As far as testing writes snyc, would that be the disable object checksum within storage policy? I did run a test with that disabled and I still had similar low write speed.
We are currently evaluating a two node VSAN ESA setup with two HPE DL385 g11 servers, both populated with dual 9274F epycs and 24*64 GB dimms.
The nodes each have 7 Samsung 7.6 TB PM1733 and four 25GBps nics, we run a stretched cluster with an external witness.
We are seeing about 750.MB/s write performance in CDM with Robo raid 1.
I am also observing higher than expected latency, disabling the redundancy in the policy and forcing the data to be stored on the preferred node does give us a 20% performance boost on sync writes however this is still way short of the single disk performance.
I will be running some tests with HCI bench this week and looking into the disk topologies and potential tuning options.
So far I’ve observed the following:
Data seems to be striped and mirrored within a node, and then also mirrored across the nodes for redundancy.
The disk topology causes a single write to be written
On multiple mirrors within and across nodes.
Performance scales with sequential write speed for the individual disks.
9K MTU does not impact sequential write performance on our setup, we seem to be hitting a hardware bottleneck.
The platform does feel responsive despite the lacklustre benchmark scores. We need to validate the behaviour with some more concurrent workloads.
Two node (and?) stretched clusters cannot enable RDMA which does not help matters.

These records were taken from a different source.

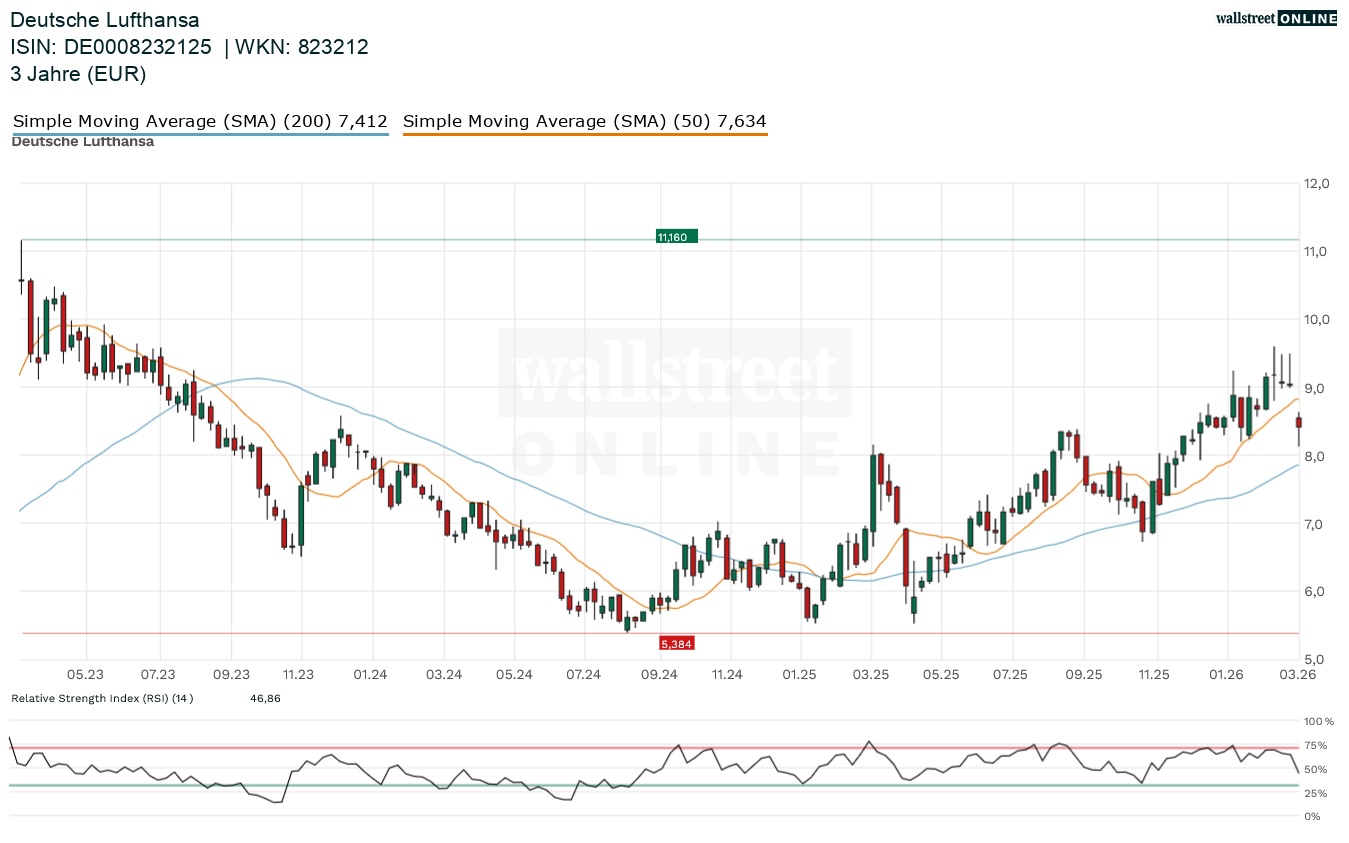The width and height of the screenshot is (1349, 843).
Task: Click the wallstreet ONLINE logo top right
Action: [1275, 18]
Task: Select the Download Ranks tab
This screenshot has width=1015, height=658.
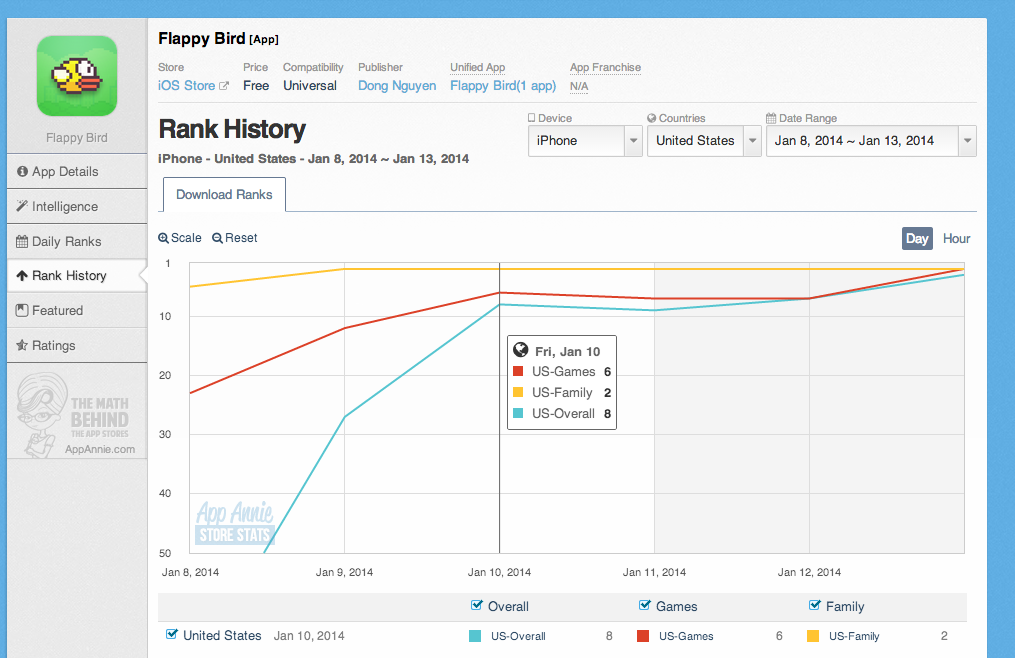Action: [x=224, y=195]
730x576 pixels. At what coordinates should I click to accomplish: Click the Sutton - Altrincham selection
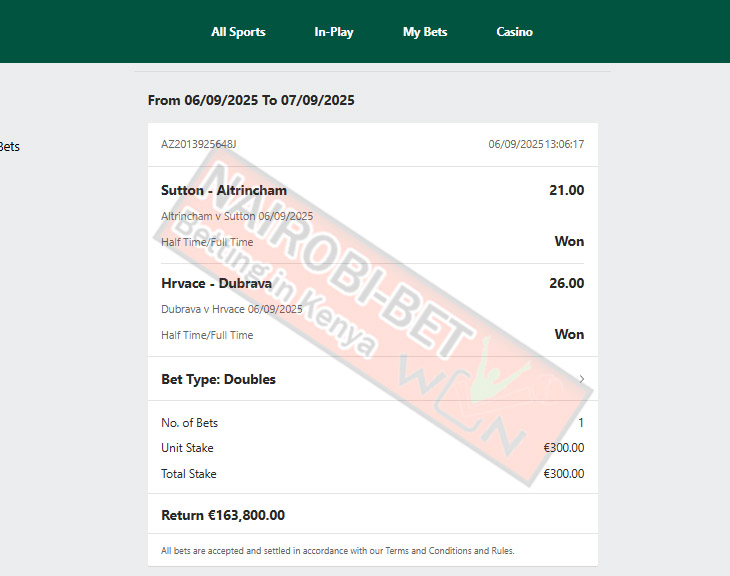[x=224, y=190]
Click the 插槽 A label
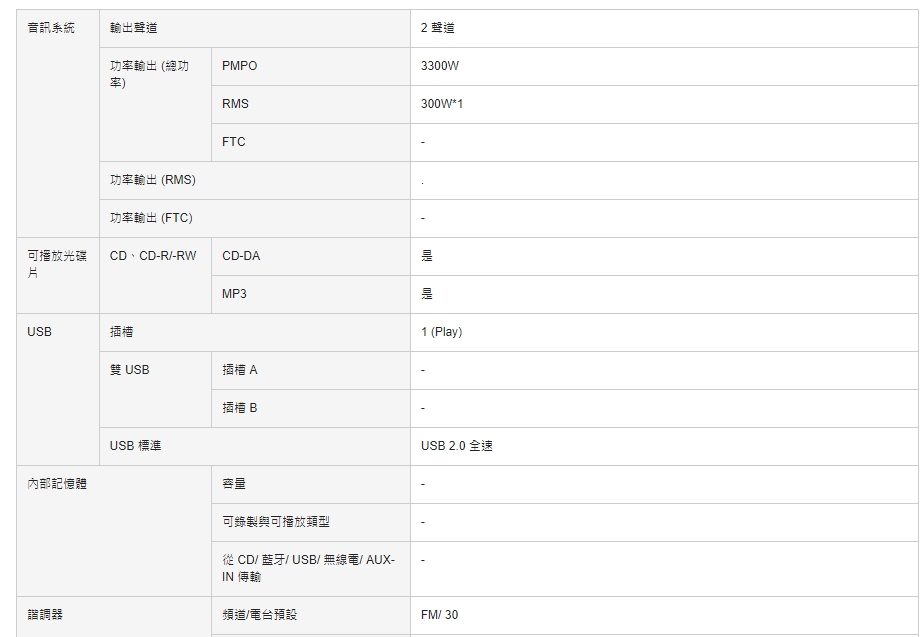The image size is (923, 637). click(239, 370)
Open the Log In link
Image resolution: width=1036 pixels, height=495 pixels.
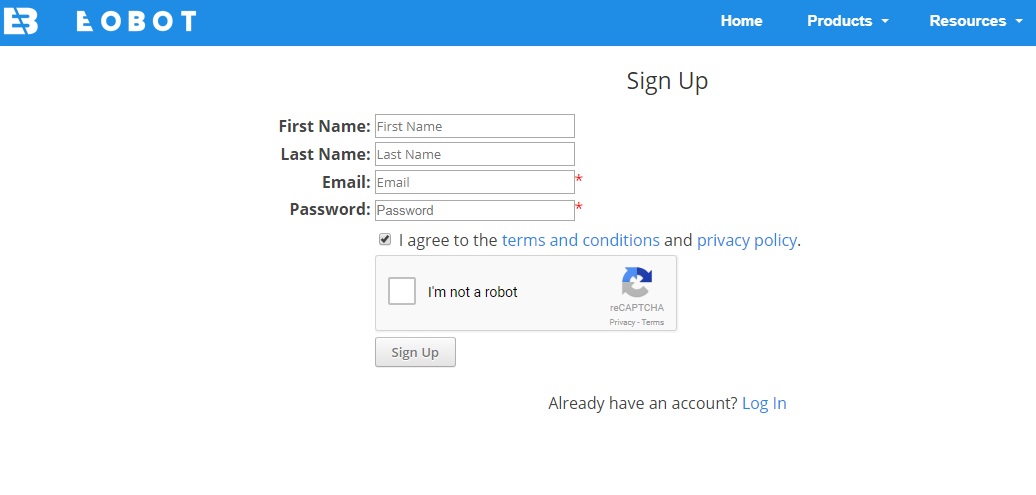pos(764,403)
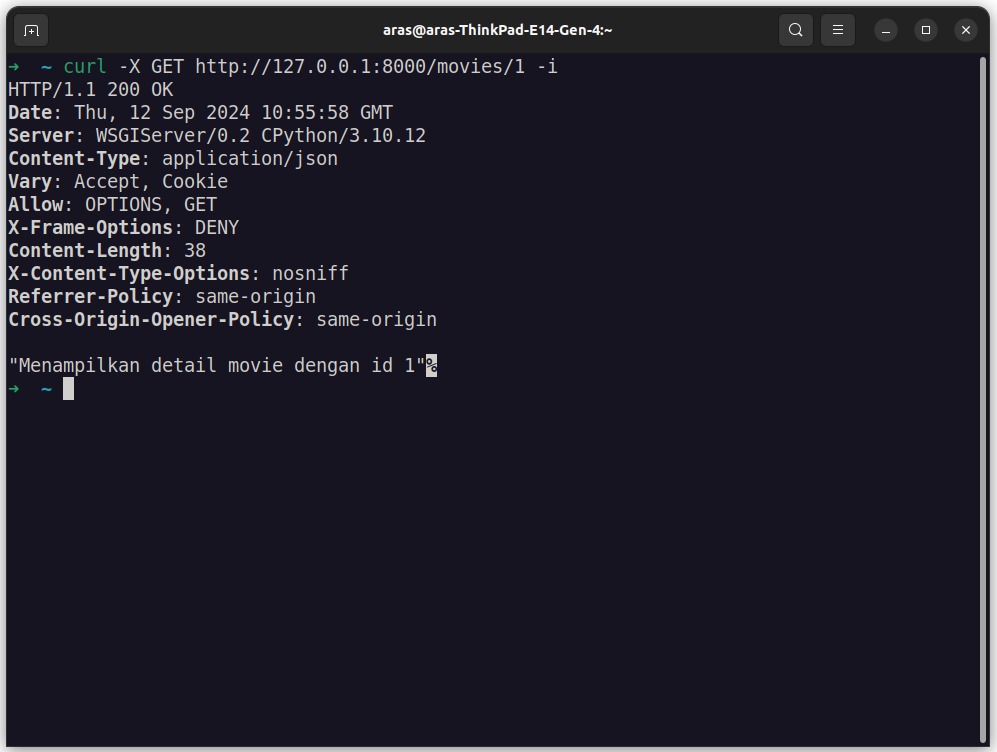Click the Content-Type application/json line
The width and height of the screenshot is (997, 752).
click(173, 158)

A write test with HCIBench generated 3 GBps throughput on the cluster while peaking at 13k iops
Read peaks at 700k iops
Raid 5 with multiple nodes should perform better and scale well. (Still need to validate this claim.)
Are you able to run HCI bench on the platform?
Could you see if performance improves with one node powered off?
Are you able to test with direct attached connections between the nodes?
Small update:
I’ve been able to run HCI bench against our two node cluster with 6 disks each assigned to vsan esa.
The results are largely okay, but the througput is disappointing for us.
Our current policy:
Site disaster tolerance Site mirroring - stretched cluster
Failures to tolerate No data redundancy
Number of disk stripes per object 1
IOPS limit for object 0
Object space reservation Thick provisioning
Flash read cache reservation 0%
Disable object checksum No
Force provisioning No
Encryption services No preference
Space efficiency Compression only
Storage tier All flash
The result:
Datastore = VSAN
JOB_NAME = job0
VMs = 6
IOPS = 251148.12 IO/S
THROUGHPUT = 981.00 MB/s
R_LATENCY = 0.62 ms
W_LATENCY = 1.09 ms
95%tile_R_LAT = 1.00 ms
95%tile_W_LAT = 1.00 ms
So you are using 25 Gbps which should allow the setup to reach 3+ GBps throughput in the vSAN backend. You could try connecting the host with a DAC cable to eliminate buffer or flow control issues in the switch. I would however update vSAN to 8.0 update 2 first, it improved our write performance.
It also includes some additional insight and monitoring which might prove helpfull.
We’ve updated vSAN to 8.0u2 and this has cut our Crystak Disk Mark reads in half :S, we still see 4.5 GB/s for SEQ1M 8Q1T but previously we saw about 10 GB/s there .
The sequential writes have improved, the throughput with HCI bench is now between 1500 and 1600 MB/s this is also the case in CDM where we previously hit about 900 MB/s.
Performance for parallel workloads seems fine however.
I suspect our dual 25GB/s links for vSAN and 50Gbps Inter Site Link are the limiting factor for the 2 node setup since when iops and cluster throughput increases write latency shoots up. I think Wendell was spot on thinking it seemed a latency issue, so testing with a DAC cable would be wise.
You can configure this without downtime if you’ve got two uplink for vSAN traffic.
Based on this Dell writeup and our own experiences stretched cluster really benefit from more bandwidth and lower latency.
vSAN ESA uses only 1 active! vmKernel interface for vSAN traffic so configuring 2x 25GBe seems to still result in max throughput of 1500 MB/s for two nodes in raid 1 this is due to replication traffic between nodes eating up half the bandwidth. We see the vSAN back-end hit 3+ GBps throughput when running workloads, this cluster througput should scale with more nodes since your highway has more lanes available when more nodes are participating.
random rant:
VMware is really doubling down on the marketing about ESA being awesome but for me it was a bit of a let down. VMware is also typically tight lipped and evasive about performance we’ve got no official response on our initial results despite engineers mentioning they were lower than expected.
VMware keeps pointing to HCI bench there is however virtually no reference material available to validate your results. Parts of HCI bench are also not updated for ESA so the potential problems reported by the tool can be misleading. vSAN ESA is not a bad product but if I had the freedom to buy “non enterprise” stuff as our manager puts it I would’ve gone with a Truenas system since we would be able to optimize it for our workloads.